À mon grand étonnement, je m’étais lourdement méprise. Parmi les convives, le sujet était tout autre : le mot du moment, celui qui courait sur toutes les lèvres, c’était chômage. M venait tout juste de démissionner, c’était arrivé la veille : il en avait eu marre de travailler avec un fusil sur la tempe et n’avait même pas donné deux semaines à son bourreau. P avait été mis à pied dans un remaniement, mais il en était fort aise, heureux de pouvoir se consacrer à de nouveaux projets. C cherchait du boulot depuis presque six mois pour sa part, sans trouver, malgré un curriculum enviable; elle s’était comme résignée.
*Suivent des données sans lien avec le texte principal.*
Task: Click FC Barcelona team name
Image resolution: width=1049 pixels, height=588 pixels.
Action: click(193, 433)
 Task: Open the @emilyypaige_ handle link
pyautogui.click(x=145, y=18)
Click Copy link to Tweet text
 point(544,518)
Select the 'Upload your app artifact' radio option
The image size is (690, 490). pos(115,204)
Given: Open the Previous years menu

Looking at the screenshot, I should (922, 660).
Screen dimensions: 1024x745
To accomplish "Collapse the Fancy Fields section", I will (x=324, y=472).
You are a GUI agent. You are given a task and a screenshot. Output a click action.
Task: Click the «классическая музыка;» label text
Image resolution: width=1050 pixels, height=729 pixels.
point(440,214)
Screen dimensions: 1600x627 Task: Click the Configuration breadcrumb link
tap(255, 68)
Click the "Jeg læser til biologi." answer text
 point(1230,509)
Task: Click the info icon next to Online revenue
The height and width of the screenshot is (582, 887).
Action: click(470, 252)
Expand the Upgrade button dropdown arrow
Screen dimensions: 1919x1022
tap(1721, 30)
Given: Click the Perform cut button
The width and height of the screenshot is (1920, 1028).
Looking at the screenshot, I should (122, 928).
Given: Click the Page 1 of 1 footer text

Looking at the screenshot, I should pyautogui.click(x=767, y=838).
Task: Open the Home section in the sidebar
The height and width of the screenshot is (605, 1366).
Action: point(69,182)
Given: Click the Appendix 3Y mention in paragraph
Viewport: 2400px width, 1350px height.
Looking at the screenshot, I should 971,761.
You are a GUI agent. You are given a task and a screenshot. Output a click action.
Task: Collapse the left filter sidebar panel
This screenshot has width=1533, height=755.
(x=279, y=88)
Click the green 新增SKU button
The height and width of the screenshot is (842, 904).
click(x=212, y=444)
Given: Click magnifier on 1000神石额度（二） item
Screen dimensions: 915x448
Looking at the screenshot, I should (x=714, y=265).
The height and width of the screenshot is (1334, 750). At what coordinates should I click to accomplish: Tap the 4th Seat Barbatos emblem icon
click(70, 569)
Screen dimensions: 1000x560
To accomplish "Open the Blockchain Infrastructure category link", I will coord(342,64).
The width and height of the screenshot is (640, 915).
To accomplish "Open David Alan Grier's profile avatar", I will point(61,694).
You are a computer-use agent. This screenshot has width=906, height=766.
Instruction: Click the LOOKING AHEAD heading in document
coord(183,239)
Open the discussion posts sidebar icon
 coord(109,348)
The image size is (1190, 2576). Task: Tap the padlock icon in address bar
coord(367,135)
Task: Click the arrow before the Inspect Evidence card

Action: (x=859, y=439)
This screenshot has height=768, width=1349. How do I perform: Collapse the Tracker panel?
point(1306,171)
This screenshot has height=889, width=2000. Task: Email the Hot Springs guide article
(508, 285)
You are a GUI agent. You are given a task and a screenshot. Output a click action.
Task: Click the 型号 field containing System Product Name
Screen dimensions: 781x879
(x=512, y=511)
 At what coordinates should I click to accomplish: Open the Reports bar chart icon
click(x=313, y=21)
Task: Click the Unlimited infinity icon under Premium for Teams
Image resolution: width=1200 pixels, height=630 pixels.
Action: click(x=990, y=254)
D avait rendu son tablier pour aller rejoindre l’amour de sa vie en Australie, sans trop savoir si elle trouverait un gagne-pain à l’autre bout du globe. R lui-même, enseignant, avait décidé de ne pas trouver de contrat pour l’automne : il s’occupait à construire son chalet dans les Laurentides et n’enviait aucun travailleur.
Chacun criait son histoire de chômage, renchérissait entre deux éclats de rire en s’affublant de petits noms affectueux comme « mon gros B.S. », « mon criss de Bougon ». Je n’ai fait ni une, ni deux, et moi aussi je me suis fièrement lancée dans la mêlée en déclarant que je ne travaillais pas, qu’« À son compte », c’était de la poudre aux yeux et qu’au fond je passais mes journées à lire sur ma terrasse.
J’étais des leurs. En faisant le décompte, nous avons réalisé qu’officiellement, les personnes qui possédaient un emploi parmi tous les invités étaient minoritaires. Ces pauvres avocats, infirmiers et commis de bureau nous regardaient en riant jaune, la mine un peu déconfite, quelques-uns lâchant des « moi aussi, je vais démissionner bientôt, en fait… »
Le côté sacré du travail venait d’en prendre pour son rhume. En rentrant chez moi, j’avais le sourire aux lèvres; la douceur de cette révolte, si peu viable soit-elle, m’avait fait du bien. Le temps d’une soirée, la pression imposée par la carrière, par le statut social, n’avait pas gagné. Le temps d’un party, les sans-emplois avaient été les rois. Et durant ces quelques heures, on avait pu sentir qu’on était des gens bien; non, mieux encore, des gens qui n’avaient pas besoin d’une job pour se définir.
Le lendemain matin, je me suis levée tard et bien tranquillement, j’ai lu sur ma terrasse.